Deb Palmer George Speak Author Coach Blog 2

“Planning is bringing the future into the present so you can do something about it now.”

 

This decades-old quote by Alan Lakein, author of “How to Get Control of Your Time and Your Life” sums up our fundamental power to choose actions in the present to create the future we hope for most.

The challenge many people face in planning is that the path to realizing their vision is obscured by fears, distractions, and doubts.

That’s why the planning process we choose for ourselves individually and for our organizations, must move us beyond fears, distractions, and doubts to the dreams, hopes, and aspirations that live on the other side of what constrains us. Deficit-based planning only reminds us of what we are not, appreciative planning reminds us of what we are and the possibilities for what we could be.

“Tell me, what is it you plan to do with your one wild and precious life?”

– Mary Oliver

 

Planning needs to be inspiring and instructive. To create images of the future that are vivid enough to tell us what actions to take in the present to create that future. A process that integrates the heart and mind, as Mary Oliver encourages in the line above from her poem “The Summer Day.” Turns out that cognitive neuroscience agrees with the poet.

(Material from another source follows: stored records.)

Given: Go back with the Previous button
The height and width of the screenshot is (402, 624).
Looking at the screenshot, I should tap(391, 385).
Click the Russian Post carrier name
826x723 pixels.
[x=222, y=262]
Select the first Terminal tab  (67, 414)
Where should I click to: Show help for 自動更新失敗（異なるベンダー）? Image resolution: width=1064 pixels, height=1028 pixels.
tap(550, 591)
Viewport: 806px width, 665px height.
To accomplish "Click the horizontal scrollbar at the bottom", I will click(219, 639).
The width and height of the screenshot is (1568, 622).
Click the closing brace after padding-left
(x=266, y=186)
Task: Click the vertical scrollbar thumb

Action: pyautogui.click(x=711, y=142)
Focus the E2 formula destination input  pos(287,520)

We need emotions to make decisions. Being aware of our emotions when exploring current realities and possibilities for our future is essential to making choices that move us in the direction of what we want (thriving) versus what we don’t want (threatening).

“Although the world is full of suffering, it is also full of the overcoming of it.”

 

Throughout her life, Helen Keller showed that beyond any circumstances, innate or external, we have the power to choose how we engage with our world. We can focus on difficulty or on the overcoming of it.

The processes we choose for planning need to be grounded in the knowledge that each of us is inherently whole, infinitely creative and intrinsically capable of realizing our fullest potential. We have the capacity to grow in our wholeness, individually and collectively.

When you envision yourself and your organization, even more capable, even more effective, making the contributions to the world that you hope for most, what do you see? Through an appreciative planning process, we can help you turn that dream into your destiny.

“To accomplish great things, we must not only act, but also dream; not only plan, but also believe.”